CS 440/ECE 448 Assignment 7

CS440/ECE448 Fall 2021

Assignment 7: Reinforcement Learning

Deadline: Wednesday, December 8th, 11:59PM

Snake
From Wikipedia

Snake is a famous video game originated in the 1976 arcade game Blockade. The player uses up, down, left and right to control the snake which grows in length (when it eats the food pellet), with the snake body and walls around the environment being the primary obstacle. In this assignment, you will train an AI agent using reinforcement learning to play a simple version of the game snake. You will implement a TD version of the Q-learning algorithm.

The external libraries required for this project are numpy and pygame. To play the game yourself and get acquainted with it, you can run

python mp7.py --human 

Viewing Snake as a Reinforcement Learning Problem

For us to program an AI that plays Snake by itself, we first need to understand how the game can be viewed from the lens of reinforcement learning (RL). Broadly, RL can be completely described as an agent acting in an environment.

The Environment


Our environment is the game board, visualized in the picture above. The green rectangle is the snake agent, and the red rectangle is the food pellet. The snake head is marked with a thicker border for easier recognition. In utils.py, We define some constants that control the pixel-wise sizes of everything:

In the above picture, we have set our game board to be 560x560, with size 40 walls, size 40 snake body, and food. Therefore, we can treat the valid operating space of the snake to be a 12x12 grid of blocks, surrounded by a wall on each side.

You are welcome to modify DISPLAY_SIZE and GRID_SIZE in utils.py for your own testing, but you must set the DISPLAY_SIZE to be a multiple of the GRID_SIZE.

Implementation Tips: when computing quantities such as collisions with walls, use the top left corner of each “grid block” for its overall position. Also, do not hard code sizes of things. Use the variables defined in utils.py.

The objective of the game is to move the snake around the grid to collect food pellets. Every time the snake/agent eats a food pellet, the points increase by 1 and the snake’s body grows one segment. When a food pellet is eaten, a new food pellet is generated randomly on the board.

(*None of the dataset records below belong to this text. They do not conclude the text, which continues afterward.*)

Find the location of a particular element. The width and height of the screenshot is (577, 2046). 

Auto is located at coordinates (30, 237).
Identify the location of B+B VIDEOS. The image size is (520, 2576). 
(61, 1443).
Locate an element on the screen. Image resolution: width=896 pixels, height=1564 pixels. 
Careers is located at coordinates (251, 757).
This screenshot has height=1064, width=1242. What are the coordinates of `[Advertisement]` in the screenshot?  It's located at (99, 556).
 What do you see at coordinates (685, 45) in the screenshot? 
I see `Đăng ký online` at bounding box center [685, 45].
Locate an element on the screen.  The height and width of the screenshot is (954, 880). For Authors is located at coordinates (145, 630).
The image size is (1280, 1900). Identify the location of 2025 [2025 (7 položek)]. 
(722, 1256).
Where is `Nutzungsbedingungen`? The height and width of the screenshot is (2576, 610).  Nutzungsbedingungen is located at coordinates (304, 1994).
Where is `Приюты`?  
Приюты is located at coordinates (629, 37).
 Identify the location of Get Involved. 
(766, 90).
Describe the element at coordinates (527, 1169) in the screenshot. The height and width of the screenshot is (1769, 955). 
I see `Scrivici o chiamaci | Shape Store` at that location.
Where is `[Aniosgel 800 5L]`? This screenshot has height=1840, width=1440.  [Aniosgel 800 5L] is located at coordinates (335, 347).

The game ends when the snake dies, after which the environment rests. The snake dies if the snake head touches any of the 4 walls, or if it touches its own body (which occurs if the head goes backwards). The snake will also die after taking \(8 * ((\) DISPLAY_SIZE / GRID_SIZE \()- 1)^2\) steps without food.

The Agent

With our enviornment defined, we can now move on to the agent. The agent operates in the environment by defining a Markov Decision Process (MDP), which contains

  1. States: the agent’s internal representation of the environment
  2. Actions: the possible actions the agent can take in the environment
  3. Rewards: the numerical representation of the outcome of each action in the environment.

States

Each state in the MDP is a tuple (food_dir_x, food_dir_y, adjoining_wall_x, adjoining_wall_y, adjoining_body_top, adjoining_body_bottom, adjoining_body_left, adjoining_body_right).

Actions

In each timestep, your agent will choose an action from the set {UP, DOWN, LEFT, RIGHT}. You should use the respective variables defined in utils.py for these quantities.

Rewards

In each timestep, your agent will receive a reward from the environment after taking an action. The rewards are:


Q-Learning Agent

You will create a snake agent that learns how to get as many food pellets as possible without dying, which corresponds to maximizing the reward of the agent. In order to do this, we will use the Q-learning algorithm. Your task is to implement the TD Q-learning algorithm and train it on the MDP outlined above.

RL Loop

In Q-learning, instead of explicitly learning a representation for transition probabilities between states, we let the agent observe its environment, choose an action, and obtain some reward. In theory, after enough iterations, the agent will implicitly learn the value for being in a state and taking an action. We refer to this quantity as the Q-value for the state-action pair.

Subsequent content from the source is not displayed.